Lennox Hastie is a chef who can enthuse an audience of his peers as well as delight a room full of hungry and expectant customers. 

I first heard him electrify the room in September 2016 at the aptly titled Sauce Forum in Tallinn, Estonia. Without prompts, visual aids or even food, Hastie spoke passionately about his love of cooking over wood and the different flavours different woods can impart to different cuts of fish, meat and even vegetables. I immediately decided to book at his restaurant, Firedoor, when my travels brought me to Sydney. 

I next saw him in action in the open kitchen in the far corner of his restaurant, wearing rather fewer clothes– the Celsius temperature in Sydney was double that of Tallinn. In a sweltering Sydney summer, Hastie was standing in front of four grills and two wood-burning ovens as well as an Australian AGA – and still looked comfortable. He is an impressive figure, with broad shoulders, a beard, and a wry smile as well as a pair of powerful hands that made me regret shaking hands with him after the meal. But he is absolutely full of confidence about the style of cooking he has made his own.

So much so that when we did chat after the meal, he explained that one of his aims today is to try and get cooking over wood – very different in his mind from barbecuing over any other type of fuel – part of the Australian education system. ‘Children should be far more aware of what was the origin of every other style of cooking’, he added with his usual enthusiasm, ‘in fact what was one of the first stages in distinguishing what was to become Homo sapiens’.

As a result, what distinguishes Firedoor is not so much the menu as what is printed on the back of the A3 sheet of paper that is folded and tucked inside the linen napkin in front of each customer. Under the heading ‘today’s woods’ is a list of those woods that Hastie and his kitchen are making such effective use of. On the night I ate there (Jancis was shivering in New Zealand) the list incorporated apple, cherry, chestnut, grapevines, ironbark, a member of the eucalyptus family found locally, and nectarine. These are often sourced from his wine and produce suppliers, thereby making the kitchen one of the most sustainable. Short, thick logs also grace all the window ledges.

The menu itself is almost as straightforward. It begins with bread from the wood oven, probably the chewiest, crustiest loaf of bread in a city where chefs seem to be in constant competition to produce just this (and here Hastie’s just beat the loaf baked by Mike McEnearney at Kitchen By Mike in the city’s business district). Then there are two vegetable dishes, lettuce sweetly grilled over apple wood topped with anchovies and grilled beans with an almond cream, followed by five fish dishes and two meat dishes, of which one was truly remarkable.

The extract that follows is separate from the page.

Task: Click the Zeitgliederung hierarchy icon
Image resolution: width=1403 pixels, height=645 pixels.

Having said that, my feeling was that it was in the more delicate fish dishes that the flavour of the different wood, as well as the natural flavours of the ingredients themselves, were revealed. In particular it was the octopus from Tasmania, grilled over apple wood, served on black squid ink with radicchio and what was described simply as potato. It was quite exceptionally sweet, having been cooked slowly in the embers of the fire, broken, and then roasted in the wood oven. Then it was the distinctive aromas of cherry wood that added piquancy to the red claw yabbies (a native fishwater crayfish) from Queensland that had been grilled, split open and a small piece of lime inserted into the head.

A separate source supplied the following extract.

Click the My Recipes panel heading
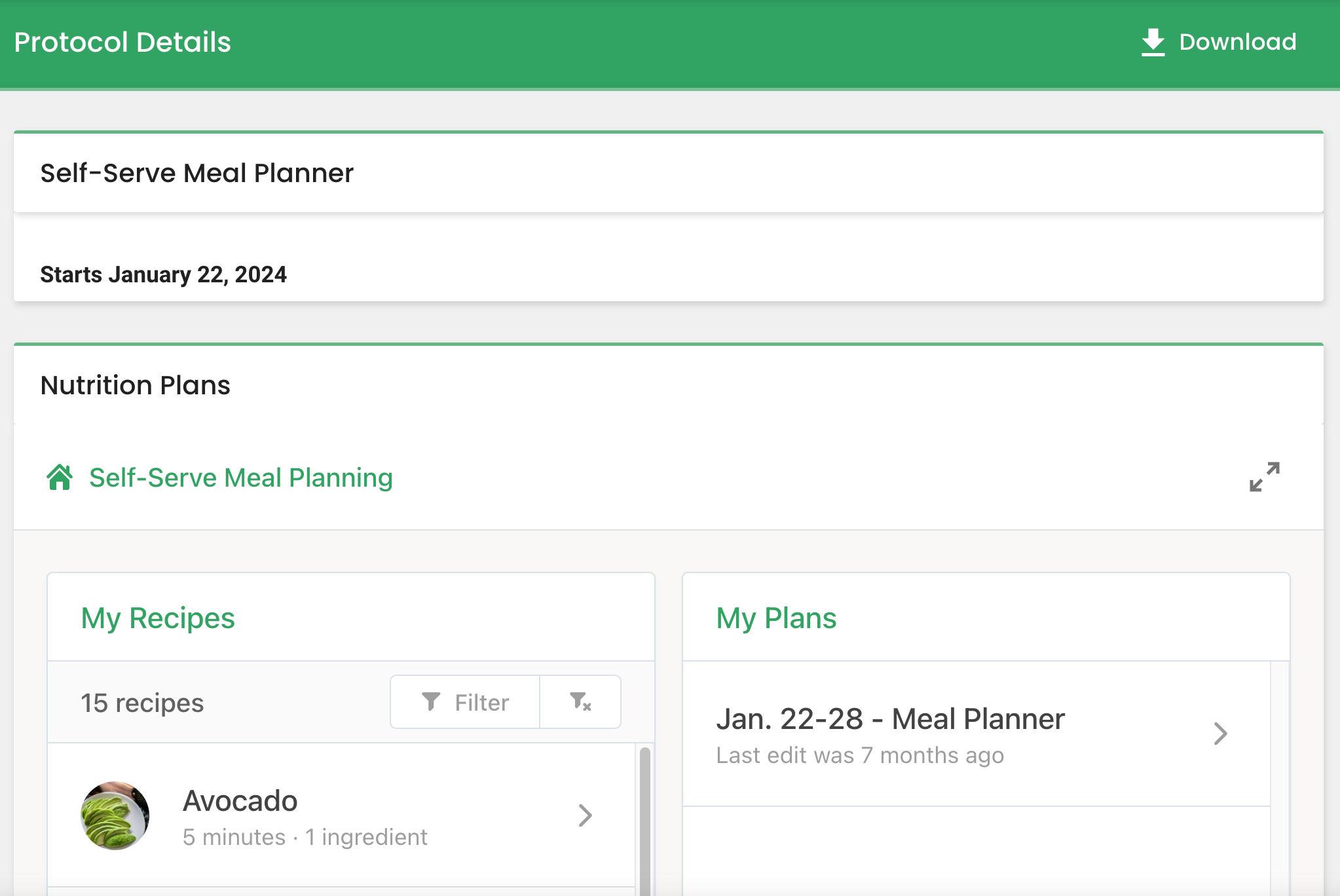The height and width of the screenshot is (896, 1340). pos(158,618)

We ended on a very Australian note. First up was a bowl of pippies (below), those sweet edible clams that are found on sandy beaches in South Australia and across New Zealand, that had been cooked like mussels over the hot wood and then given extra zing with chilli and garlic shoots. Then came a small piece of 238-day (34-week!) dry-aged rib of beef complete with fat, and finally, as dessert, an iced vovo. Hastie’s version of these biscuits, which originated in 1906 and form part of the country’s culinary heritage, were as distinct as chalk and cheese from the Arnott’s packet variety. Here the biscuit was fresh, as was the topping of raspberry ice cream and appetising raspberries. With a bottle of equally appetising 2015 Jamsheed Cabernet Franc (AU$67), my bill for four came to AU$400.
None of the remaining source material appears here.